Siamo anche liberi di decidere se vogliamo dare la responsabilità agli altri e a ciò che fanno o non fanno nei nostri confronti, del nostro poter vivere la gioia, e quindi dipendere dal loro umore, dal loro darci attenzione o no, dal loro aiutarci o no, oppure possiamo decidere di fare noi il primo (e secondo, terzo, ecc) passo verso l’altro, di cercare di amarlo e capirlo per primi, e soprattutto liberi interiormente dalla voglia o no dell’altro di capirci e amarci.
E che gioia vivere questa libertà interiore!
Siamo anche liberi, per esempio in famiglia, di credere che i nostri figli e gli altri nostri parenti abbiano voglia solo di rifugiarsi in internet e non abbiano voglia di fare nient’altro, siamo liberi a quel punto di metterci in un atteggiamento di passività e di giudizio e rabbia, o di atteggiamenti tentazione tipo “meglio così se passa tanto tempo su cellulare e internet. Almeno io intanto faccio altro senza che mi interrompa in ciò che sto facendo e senza che lui/lei chieda il mio tempo e attenzione proprio ora che voglio fare altro” o siamo liberi di “esserci”, di riprendere in mano noi stessi e la nostra vita, e per esempio provare noi per primi a guardare i nostri cari in un modo diverso, a proporre noi per primi qualcosa di bello, vivendo per primi ciò che proponiamo, smettendo noi per primi di stare per esempio troppo solo sui nostri cellulari o su internet, ma iniziando a guardare noi stessi e gli altri, compresi i figli, con novità, con empatia, con la voglia e la speranza di poter costruire altro, mettendo in atto piccoli gesti e decisioni che portano empatia, che fanno riscoprire la gioia del dialogo, del guardarsi negli occhi, di fare qualcosa insieme che porti del bene a tutti: da quanto tempo per esempio non facciamo una passeggiata insieme, o non ci raccontiamo qualcosa di noi, di come ci sentiamo e di cosa vorremmo e non vorremo, qualcosa di noi e di ciò che viviamo e di come lo viviamo? Da quanto tempo non proviamo ad ascoltare insieme musica, o a interessarci davvero a ciò che all’altro interessa anche se noi abbiamo gusti diversi, da quanto tempo non guardiamo insieme un bel film e lo commentiamo poi insieme, da quanto tempo non ridiamo insieme, da quanto tempo non inviamo anche solo un messaggio a qualcuno che non vediamo e sentiamo da tempo, un messaggio anche tramite cellulare, o una telefonata, di vera amicizia, vicinanza, interesse per l’altro e per ciò che vive? Forse perché siamo convinti che sia l’altro che deve chiamarci e scriverci per primo, dimostrare interesse amicizia per primo nei nostri confronti altrimenti vuol dire che non ci tiene a noi? o? ognuno può cercare e trovare o ritrovare modalità che può attuare per costruire di più un “clima” emotivo diverso, più bello.

Materiale raccolto
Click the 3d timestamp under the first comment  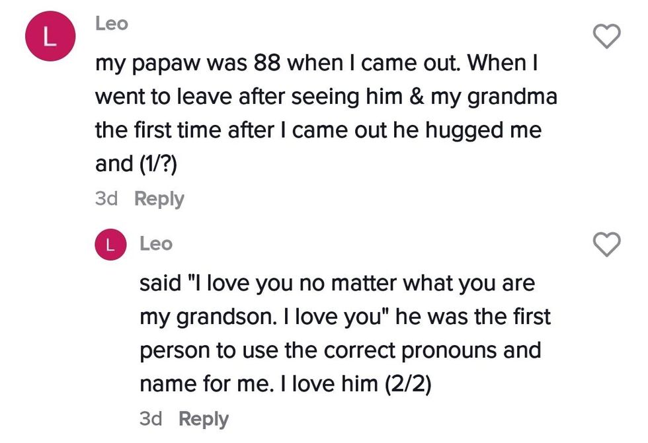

Esercizi da svolgere
**a.** Stampa il brano sulla libertà interiore cominciando da "Siamo anche liberi di" e proseguendo fino a "capirci e amarci.".
**b.** Nel brano sulla libertà interiore, quali sono tutte le attività richiamate nelle domande introdotte da "da quanto tempo"? Elencale.

Esercizi svolti
**a.**
Siamo anche liberi di decidere se vogliamo dare la responsabilità agli altri e a ciò che fanno o non fanno nei nostri confronti, del nostro poter vivere la gioia, e quindi dipendere dal loro umore, dal loro darci attenzione o no, dal loro aiutarci o no, oppure possiamo decidere di fare noi il primo (e secondo, terzo, ecc) passo verso l’altro, di cercare di amarlo e capirlo per primi, e soprattutto liberi interiormente dalla voglia o no dell’altro di capirci e amarci.

**b.**
- Fare una passeggiata insieme
- Raccontarci qualcosa di noi
- Ascoltare insieme musica
- Interessarci davvero a ciò che all'altro interessa
- Guardare insieme un bel film e commentarlo poi insieme
- Ridere insieme
- Inviare un messaggio, o fare una telefonata, a qualcuno che non vediamo e sentiamo da tempo